Ford Motor may be losing money on every electric vehicle it sells, and its Lincoln luxury brand may be rethinking its EV strategy, but the automaker is still forging ahead with ambitious growth plans.
Ford recently warned that it will lose about $4.5 billion more than expected this year on its EV business unit, called Model e. The company still plans to reach an annual build rate of 400,000 EVs, but that timeline is now delayed.
It will happen some time in 2024 instead of this year, Ford now says. Also on indefinite delay is its 2 million EV production goal beyond 2026.
Crucially, though, Ford says it still expects to make 8 percent margins on EVs in 2026. Key to that goal is a second-generation EV platform that will underpin a full-size pickup built at Blue Oval City in Tennessee and a three-row crossover built in Canada.
The new platform will be used for EVs sold in Europe but no timeline has been decided yet, Martin Sander, head of the automaker's e business in Europe, told Automotive News Europe in a recent interview.
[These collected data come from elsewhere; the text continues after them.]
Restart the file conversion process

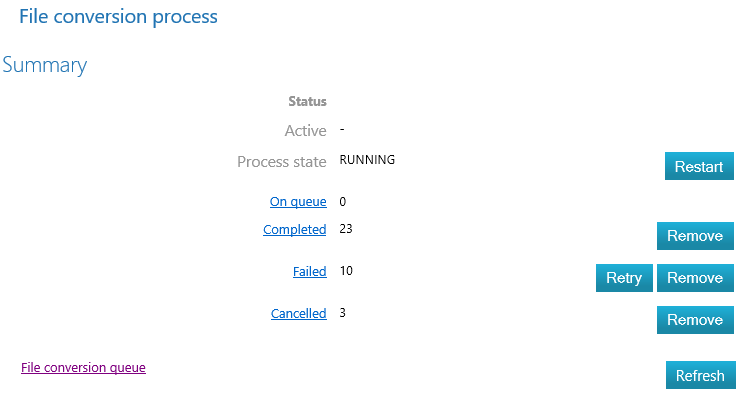point(699,166)

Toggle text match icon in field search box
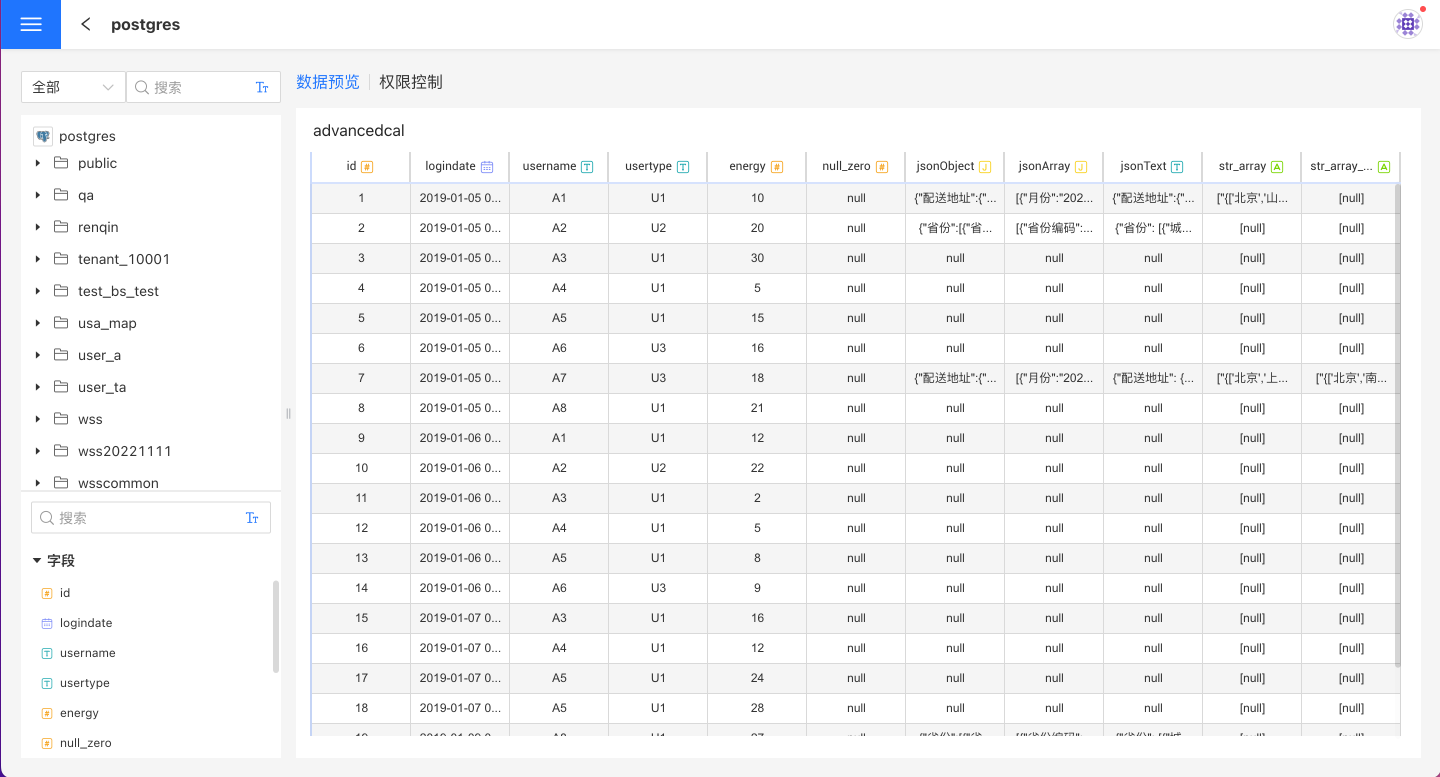tap(252, 518)
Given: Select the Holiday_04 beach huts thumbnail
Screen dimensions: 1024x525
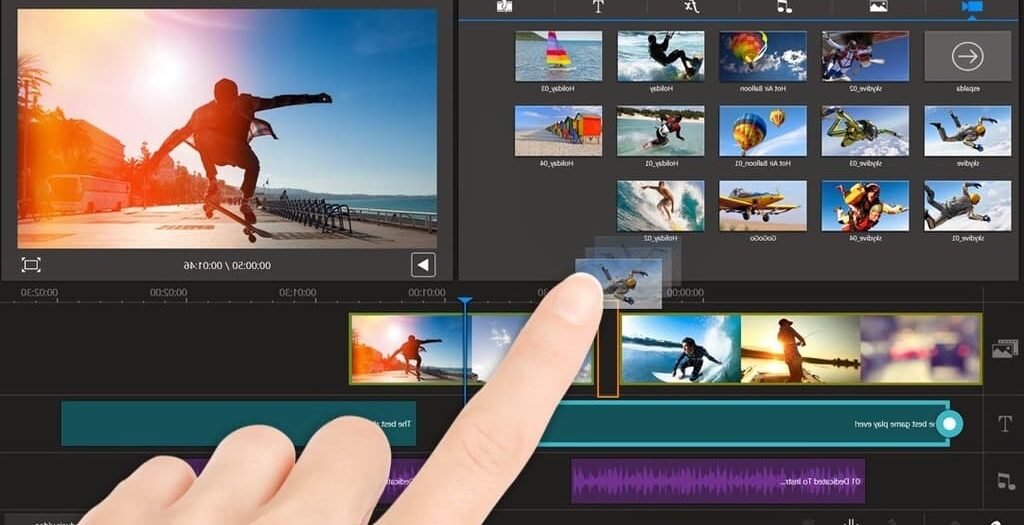Looking at the screenshot, I should pos(558,131).
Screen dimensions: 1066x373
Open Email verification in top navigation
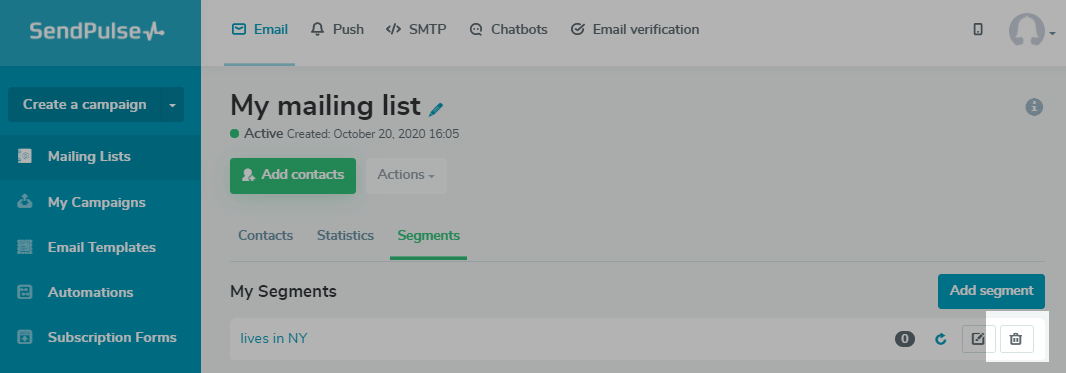635,30
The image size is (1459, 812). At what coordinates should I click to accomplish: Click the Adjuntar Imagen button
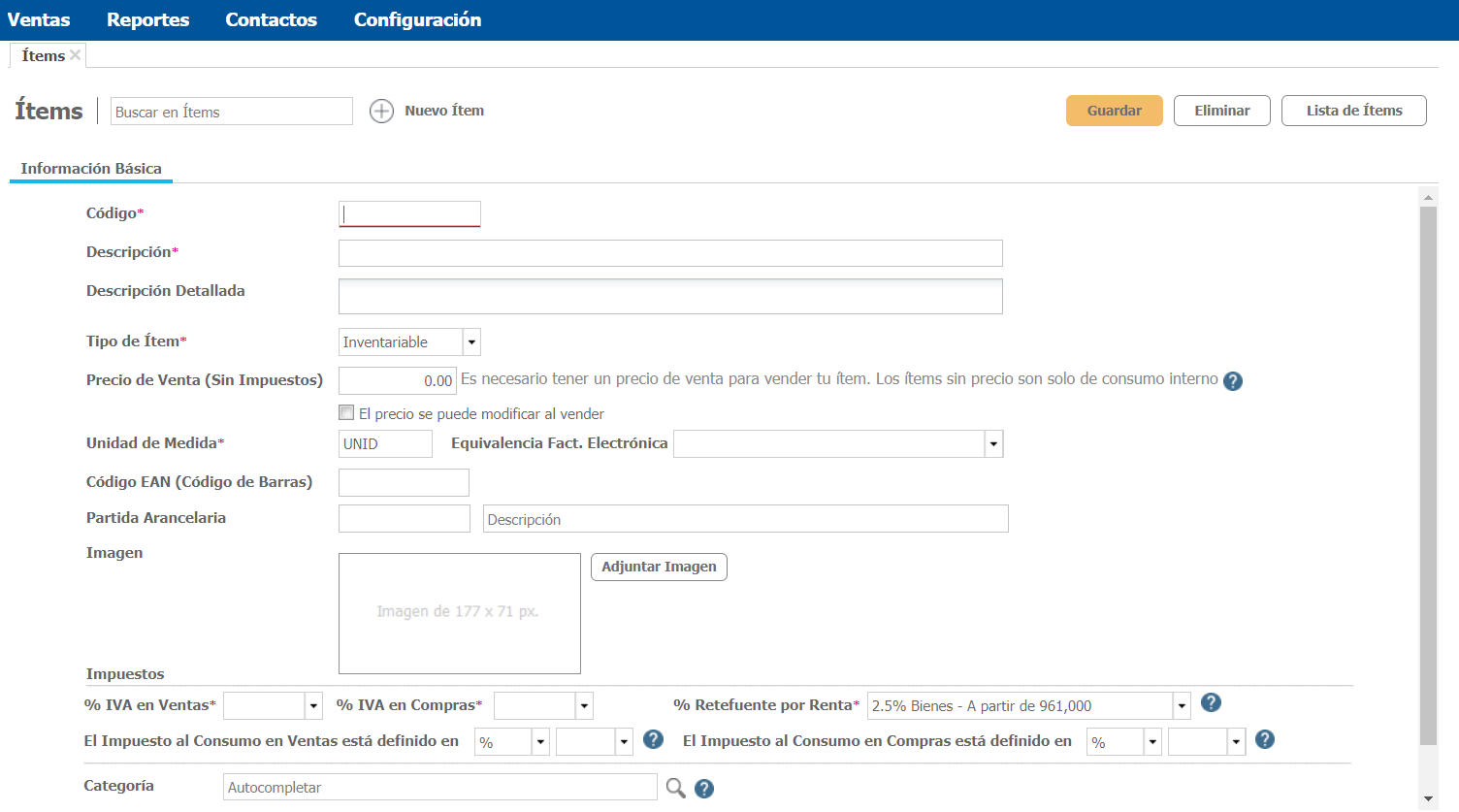[x=659, y=567]
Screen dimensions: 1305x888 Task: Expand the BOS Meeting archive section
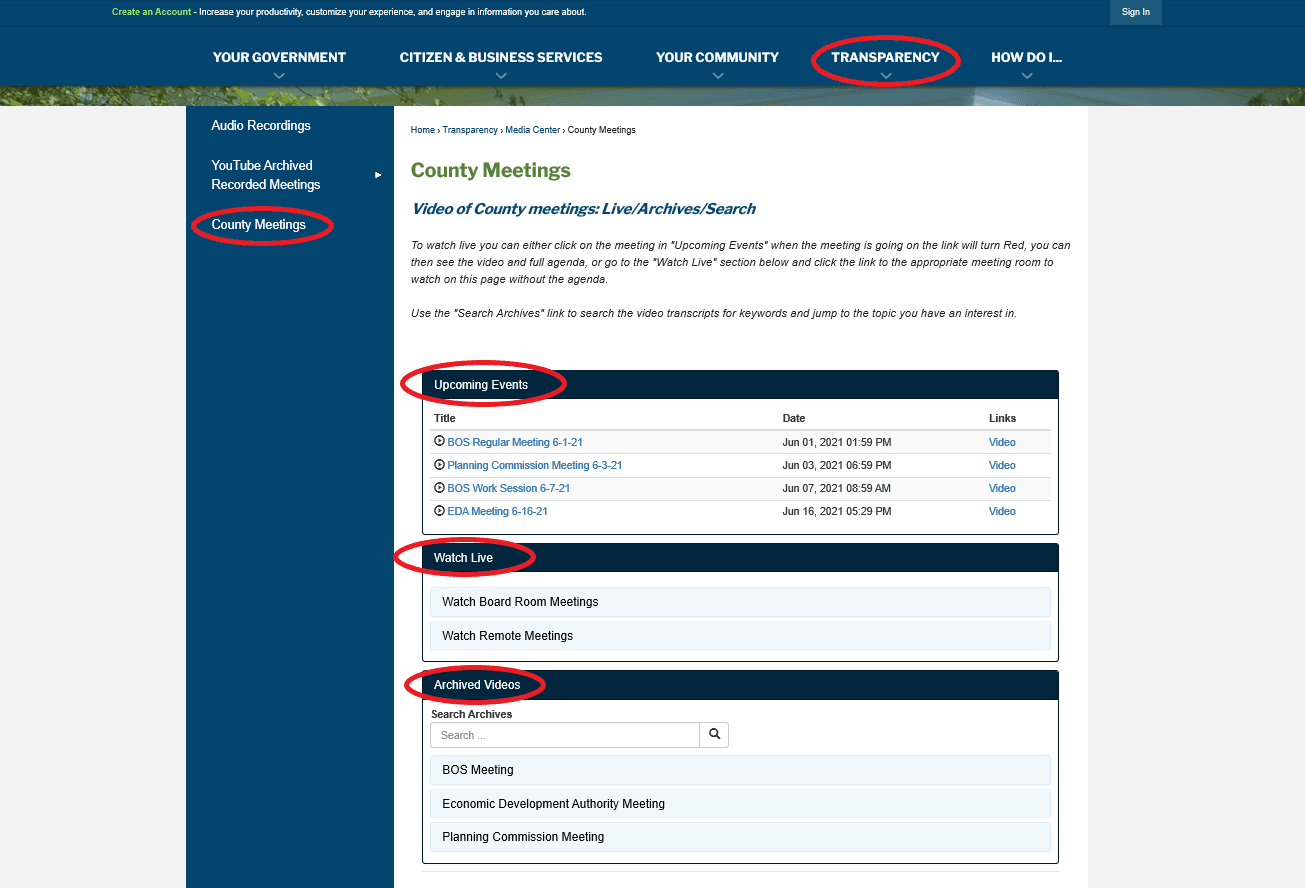[x=740, y=770]
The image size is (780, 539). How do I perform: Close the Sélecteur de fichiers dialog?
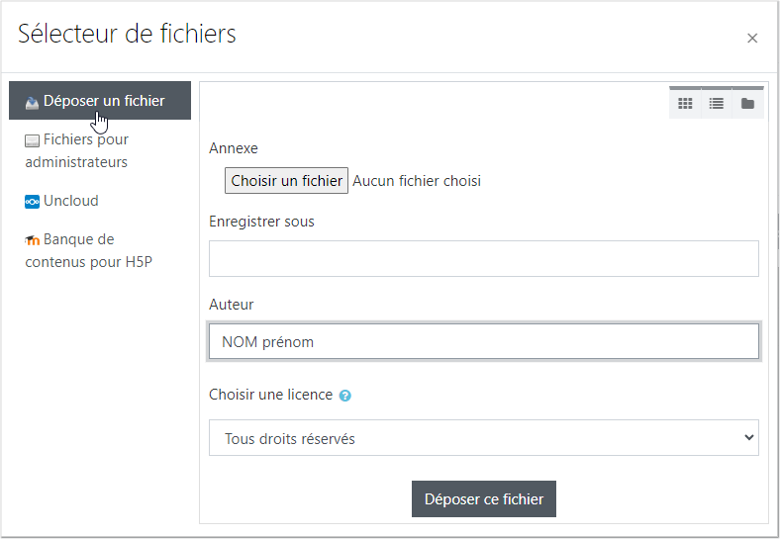[752, 38]
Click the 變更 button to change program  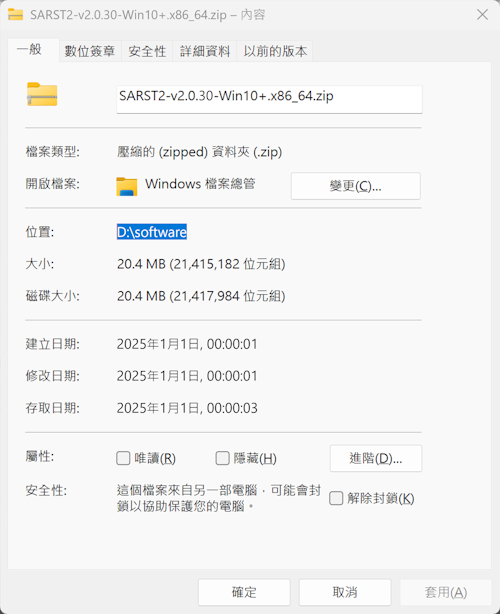pyautogui.click(x=356, y=186)
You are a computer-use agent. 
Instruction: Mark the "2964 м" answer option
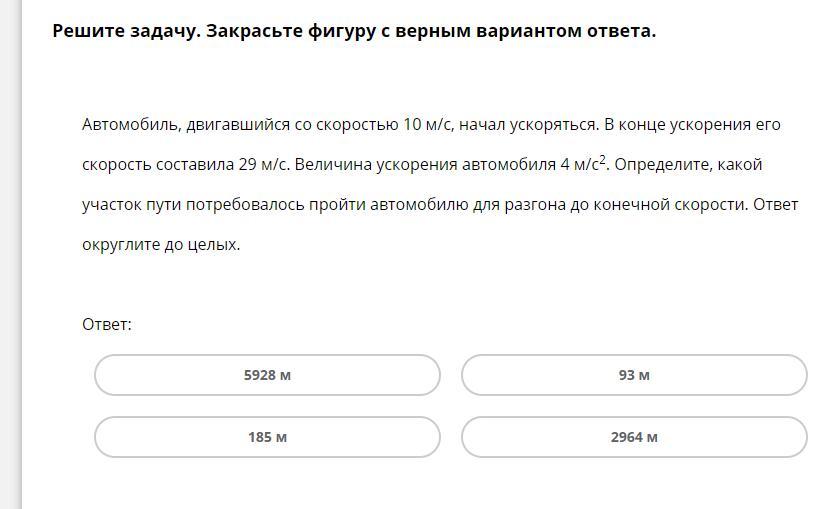634,437
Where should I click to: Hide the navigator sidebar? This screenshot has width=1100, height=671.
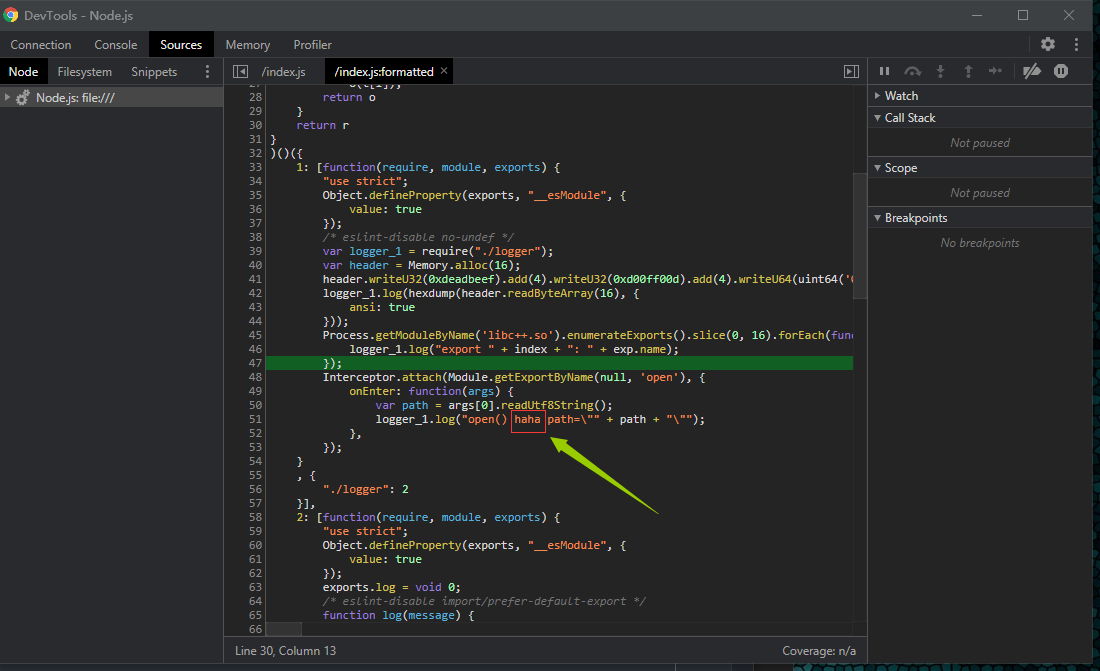tap(240, 72)
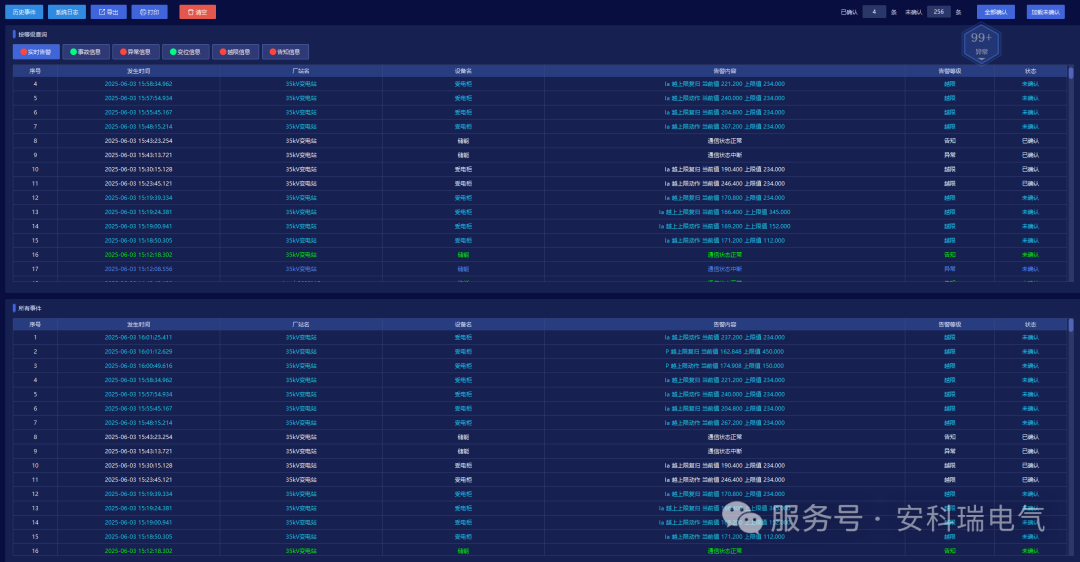Image resolution: width=1080 pixels, height=562 pixels.
Task: Click green dot icon beside 事故信息
Action: click(x=73, y=51)
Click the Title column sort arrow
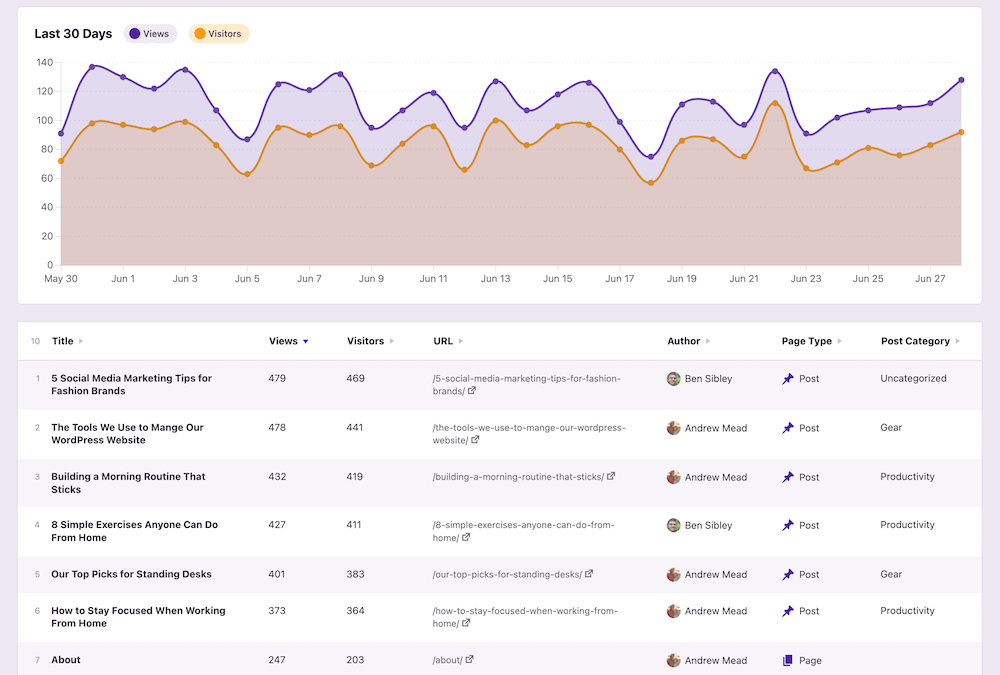 click(82, 341)
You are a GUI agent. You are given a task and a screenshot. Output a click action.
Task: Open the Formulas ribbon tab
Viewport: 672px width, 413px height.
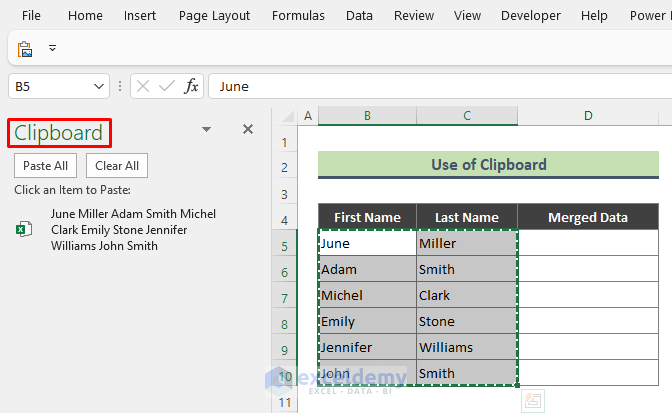coord(298,16)
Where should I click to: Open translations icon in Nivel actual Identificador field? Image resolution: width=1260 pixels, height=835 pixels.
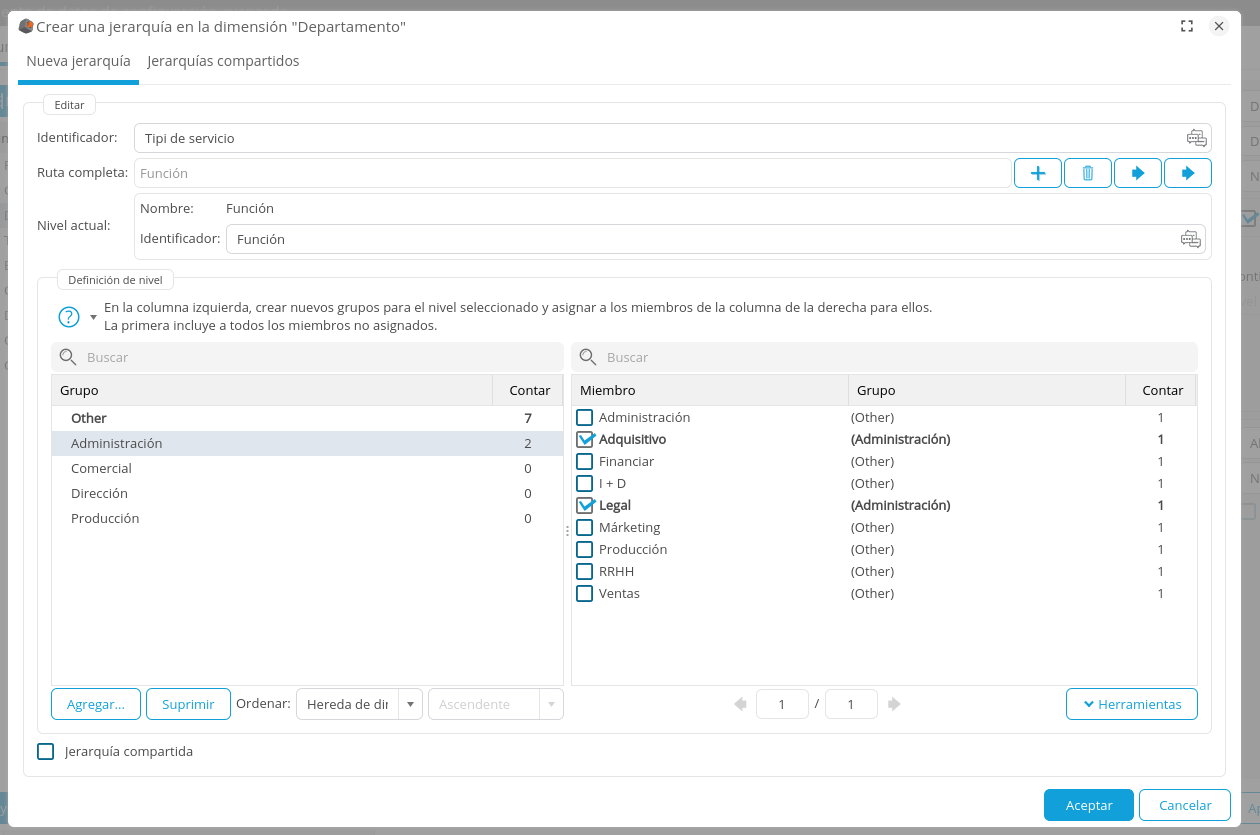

Ford CEO Jim Farley has said the next-generation products will be less complex to assemble than Ford's current EVs and more upgradeable with software that can add to profit margins through subscription services.
Current EVs — the F-150 Lightning, Mustang Mach-E and E-Transit — are expected to play key roles, and Ford insists that demand remains strong even as inventories rise along with production.
"While the path to sustainable profitability may not look quite the same as we previously thought, we're confident in our ability to deliver through a more efficient product design, cost efficiencies and growth in software and services, which will continue to accelerate," Farley said on Ford's second-quarter earnings call in July.
"As we've demonstrated over the last several years, we will continue to be laser focused on disciplined capital allocation and ultimately delivering a leading and profitable EV footprint that provides us with the flexibility to scale based on customer demand."